Man könnte auch sagen: Die Musik von Marc Pircher bringt das Schlechteste in mir zum Vorschein. Und ein Amoklauf wird eine ernsthafte Option. Es wäre also anzudenken, mich nicht zum Marc Pircher Fest ins Zillertal zu verfrachten. Besser für mich, besser für die Anwesenden. Obwohl ich ja ohnehin eher zur Autoaggression neige kann ich für nichts garantieren. Vor allem wenn Marc Pircher auch noch auf Semino Rossi trifft. Zu viel ist zu viel. Armes Zillertal. Arme Musikhörer.
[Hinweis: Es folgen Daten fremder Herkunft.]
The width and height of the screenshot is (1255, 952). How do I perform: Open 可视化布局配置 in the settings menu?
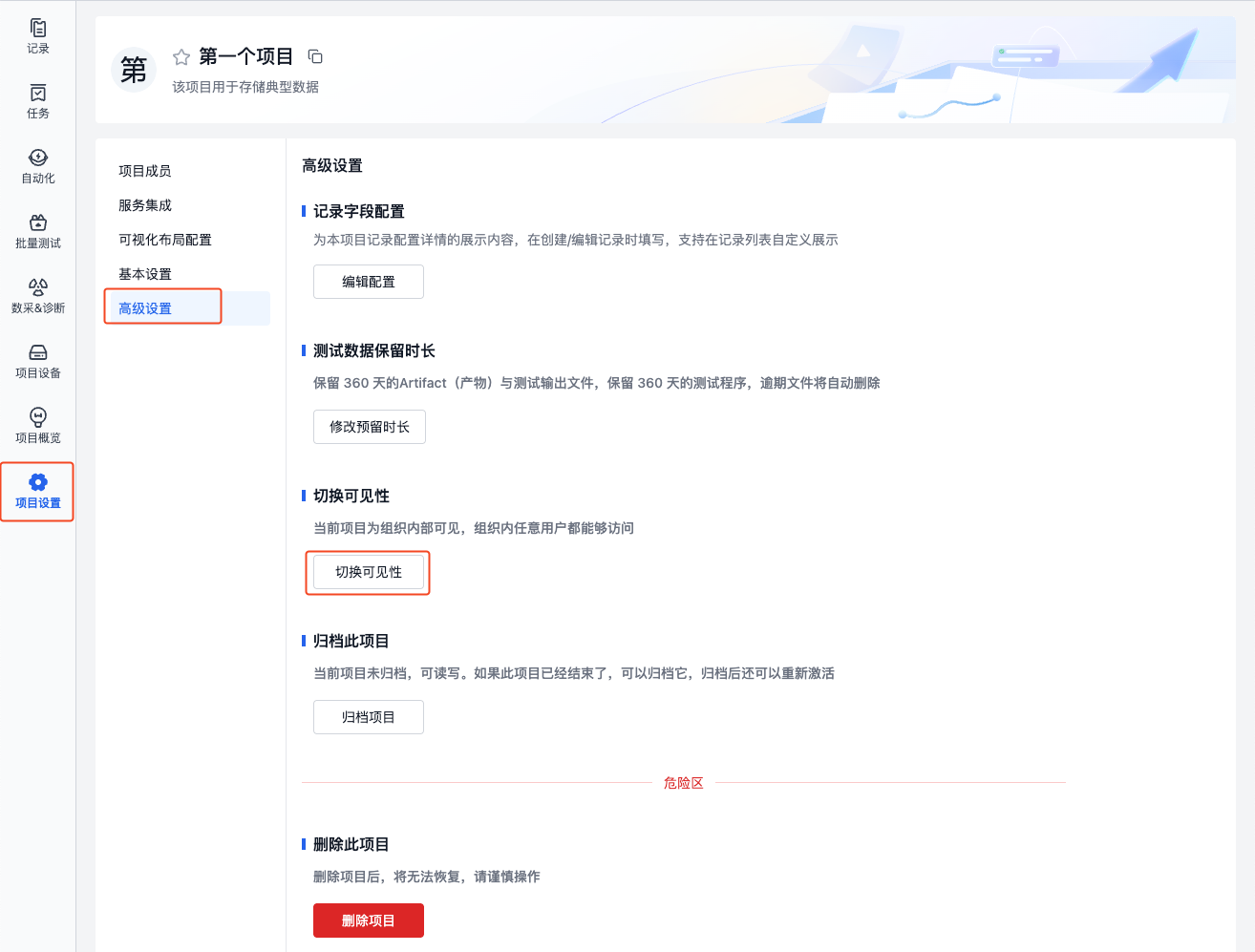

Marc Pircher Fest im Zillertal: Gefühl für Gefühllose

Dabei könnte alles so schön sein. Die Biographie von Marc Pircher ist ja auch durchaus sympathisch. Der Bua war offenbar schon früh ein Talent an der Handharmonika und auch seine technischen Fähigkeiten waren gar nicht so übel. Wenn der Bub nur eine gscheite Laufbahn eingeschlagen hätte. Stattdessen ließ er sich vom Herzschmerz einlullen und von den Reaktionen der vermeintlichen Fans täuschen. Fortan spielte immer wieder das Herz als Wort und als leerer Begriff eine Rolle, wie es in der volkstümlichen Musik nun einmal üblich ist.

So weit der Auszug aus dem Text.